La senti come cigola la macchina in tutte le commessure? — Ma non temere — non si sfascia — è questo il suo modo d’essere — e non c’è mutamento per questa nebbia, — poiché la sua vita è il piccolo e continuo mutamento d’ogni atomo.

Nino. Ma come rompere questa nebbia maledetta? Perché dare agli uomini questo desiderio senza speranza, questa fame che non si può soddisfare?

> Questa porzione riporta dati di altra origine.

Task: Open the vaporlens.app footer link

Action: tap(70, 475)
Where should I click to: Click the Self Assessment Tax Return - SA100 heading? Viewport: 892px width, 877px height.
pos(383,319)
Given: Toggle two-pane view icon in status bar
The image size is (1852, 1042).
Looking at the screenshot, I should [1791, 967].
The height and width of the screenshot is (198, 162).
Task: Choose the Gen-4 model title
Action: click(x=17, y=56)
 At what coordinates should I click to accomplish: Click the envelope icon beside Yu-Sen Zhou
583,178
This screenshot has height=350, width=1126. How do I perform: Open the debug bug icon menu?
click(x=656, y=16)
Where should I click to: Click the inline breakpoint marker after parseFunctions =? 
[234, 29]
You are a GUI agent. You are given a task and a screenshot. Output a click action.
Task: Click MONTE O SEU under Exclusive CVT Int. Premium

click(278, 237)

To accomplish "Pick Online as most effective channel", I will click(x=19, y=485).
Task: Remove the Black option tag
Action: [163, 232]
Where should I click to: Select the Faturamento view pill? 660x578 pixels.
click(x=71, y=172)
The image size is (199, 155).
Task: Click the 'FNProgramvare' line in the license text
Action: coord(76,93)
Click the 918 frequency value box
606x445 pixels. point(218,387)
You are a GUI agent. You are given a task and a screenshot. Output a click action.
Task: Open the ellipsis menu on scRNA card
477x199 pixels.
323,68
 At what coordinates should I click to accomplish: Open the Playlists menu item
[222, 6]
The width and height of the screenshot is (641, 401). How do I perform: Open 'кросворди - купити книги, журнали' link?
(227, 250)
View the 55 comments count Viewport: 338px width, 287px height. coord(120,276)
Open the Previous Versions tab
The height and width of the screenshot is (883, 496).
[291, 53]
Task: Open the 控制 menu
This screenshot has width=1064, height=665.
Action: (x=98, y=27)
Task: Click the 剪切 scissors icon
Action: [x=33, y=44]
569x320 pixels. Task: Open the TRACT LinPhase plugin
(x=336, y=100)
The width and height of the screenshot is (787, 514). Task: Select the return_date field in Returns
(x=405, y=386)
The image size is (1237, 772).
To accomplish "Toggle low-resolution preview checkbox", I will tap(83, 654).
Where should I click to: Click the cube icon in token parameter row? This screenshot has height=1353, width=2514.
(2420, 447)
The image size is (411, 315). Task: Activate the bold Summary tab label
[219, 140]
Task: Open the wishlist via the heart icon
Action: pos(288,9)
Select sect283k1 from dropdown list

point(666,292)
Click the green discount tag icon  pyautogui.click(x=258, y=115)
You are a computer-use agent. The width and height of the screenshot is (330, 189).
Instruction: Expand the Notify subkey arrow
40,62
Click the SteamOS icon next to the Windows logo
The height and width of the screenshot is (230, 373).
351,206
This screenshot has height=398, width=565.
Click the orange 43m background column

Rico. Perché? Non io lo so — né vale chiederlo — e male è certo ad ognuno l’esser nato. Ma se via c’è che possa in qualche modo liberarci dalla nebbia, è quella che c’insegna a non chiedere ciò che non può esser dato. Di due invitati a un pasto è quello il meno misero che avendo riconosciuto subito che tutti i piatti imbanditi sono immangiabili, non ne assaggia alcuno — mentre l’altro che tutti li assaggia e tutti è costretto a risputare, vive per sempre in pena per quelli che ancora non ha assaggiati, perché altri non lo privi della sua parte d’inganno, e per la tema di non doversene andare — e si dispera infine quando è cacciato dal banchetto disgustoso.

Nino. Meglio vale allora levarsi per tempo e per propria volontà da un tale banchetto.

Rico. E mi no giogo più! vero? Se non mi fate fare il re — non gioco più — mentre tutta la tua persona non vuole che giocare.